Eu não vou embora ou não consigo respirar?

A segunda frase é bem conhecida na luta antirracista no mundo e tomou proporções maiores, agora, com o assassinato de George Floyd, por um policial branco nos Estados Unidos. Para além de uma frase forte ela é a expressão de corpos que já não suportavam as dores asfixiantes e pediam socorro ao seu algoz que estava ali para humilhar, matar e dizer em todos os tons de pretos porque estava matando.
Esta primeira frase se trata de parte da letra de uma música que embala as baladas brasileiras e que os mais baladeiros pedem sempre mais uma. Então, “eu não vou embora” se tornou um hino para uma parcela da população brasileira.
Estas frases parecem não se articularem entre si. De fato não se articulam.

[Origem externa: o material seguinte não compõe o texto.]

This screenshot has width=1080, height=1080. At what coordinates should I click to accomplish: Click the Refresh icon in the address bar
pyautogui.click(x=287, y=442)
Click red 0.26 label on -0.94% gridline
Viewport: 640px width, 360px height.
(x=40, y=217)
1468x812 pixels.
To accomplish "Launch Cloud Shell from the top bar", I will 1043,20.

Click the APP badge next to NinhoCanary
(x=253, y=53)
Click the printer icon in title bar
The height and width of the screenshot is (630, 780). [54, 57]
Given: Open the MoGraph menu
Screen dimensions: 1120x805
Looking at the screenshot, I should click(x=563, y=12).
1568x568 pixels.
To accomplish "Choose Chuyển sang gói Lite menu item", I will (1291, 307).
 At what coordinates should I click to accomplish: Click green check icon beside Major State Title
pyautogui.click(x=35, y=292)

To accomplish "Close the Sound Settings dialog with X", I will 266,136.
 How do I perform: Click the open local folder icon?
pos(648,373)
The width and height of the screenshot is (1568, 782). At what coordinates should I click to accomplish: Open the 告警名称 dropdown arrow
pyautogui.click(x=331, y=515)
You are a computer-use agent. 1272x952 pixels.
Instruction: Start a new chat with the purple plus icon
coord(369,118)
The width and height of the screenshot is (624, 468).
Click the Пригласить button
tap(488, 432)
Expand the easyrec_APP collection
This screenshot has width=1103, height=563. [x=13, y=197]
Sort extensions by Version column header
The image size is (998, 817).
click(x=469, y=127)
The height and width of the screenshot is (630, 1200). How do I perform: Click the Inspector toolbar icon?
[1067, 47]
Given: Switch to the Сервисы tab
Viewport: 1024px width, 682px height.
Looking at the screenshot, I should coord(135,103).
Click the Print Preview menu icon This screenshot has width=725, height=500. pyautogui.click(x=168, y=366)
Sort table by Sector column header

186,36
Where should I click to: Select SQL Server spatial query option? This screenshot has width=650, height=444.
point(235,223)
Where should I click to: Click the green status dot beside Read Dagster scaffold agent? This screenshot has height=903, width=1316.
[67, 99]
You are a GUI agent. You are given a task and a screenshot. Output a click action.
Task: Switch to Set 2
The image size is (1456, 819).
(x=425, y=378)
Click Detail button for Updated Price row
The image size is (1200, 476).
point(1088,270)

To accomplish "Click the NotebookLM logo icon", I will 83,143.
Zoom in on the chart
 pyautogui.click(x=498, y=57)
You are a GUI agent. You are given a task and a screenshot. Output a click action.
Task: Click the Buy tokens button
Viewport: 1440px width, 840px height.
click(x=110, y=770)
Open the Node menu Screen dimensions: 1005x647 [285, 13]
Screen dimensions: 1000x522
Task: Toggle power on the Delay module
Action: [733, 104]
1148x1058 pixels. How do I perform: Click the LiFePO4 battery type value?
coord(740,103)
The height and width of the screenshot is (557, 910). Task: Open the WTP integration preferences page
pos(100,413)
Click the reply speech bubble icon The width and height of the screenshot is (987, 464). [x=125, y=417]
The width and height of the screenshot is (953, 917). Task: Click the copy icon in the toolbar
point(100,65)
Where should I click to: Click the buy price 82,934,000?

Pois, é impossível de elas saírem das mesmas bocas e contextos semelhantes num país como o Brasil.
A parte da música foi entonada em alto e estridente som neste sábado dia 04 de julho de 2020 por baladeiros na cidade do Rio de Janeiro, bairro da Barra da Tijuca, enquanto descumpriam ordens de afastamento social e uso do espaço urbano durante a pandemia. Um grupo de pessoas brancas entoaram  este hino em frente a policiais militares que observaram como quem bate continência para os “transgressores autorizados da lei”. Pois, há pessoas autorizadas a transgredir a lei no Brasil. Uma espécie de direito consuetudinário. Eles entoaram  forte a voz para dizer quem mandava naquele espaço e país e os policiais entenderam, como de costume, quem de fato manda e atuaram sob uma lei para educadamente liberarem os espaços ocupados por corpos desautorizados a ocupar naquele momento conjuntural, mas, autorizados a ocupar aquele e qualquer espaço de forma estrutural. É assim foi e vem sendo feito.
Não imaginemos uma cena desta noutra situação. Não imaginemos porque ela não existe enquanto possibilidade real de materialização. Se fosse corpos de outra cor, lugares de outros poderes sociais e gentes de outra classe a frase seria a primeira. A asfixia para exalar lá a humilhação daqui. Policiais podem até não perceberem, mas, eles, “involuntariamente” descontam as raivas que os brancos os fazem passar sobre os negros que nada lhes fazem muitas das vezes. É tipo uma correia de transmissão. É a ideia de poder que precisa de reverberar e existir. E... para ele existir enquanto operacionalização da humilhação é preciso de existir quem sofra. E, eles se habituaram a ter corpos negros buscados e encontrados para suprir este desejo.
Os bailes funks, paredões, shows de rap etc. jamais pode sonhar com uma cena desta. Pois, os sonhos numa sociedade marcada pela raça tem cor e corpo para a mente operar. É triste, mas é real.
Para não fechar o texto sem conectar paradoxalmente as frases nesta oração poderíamos pensar ela assim: eu já vou embora porque não consigo mais respirar.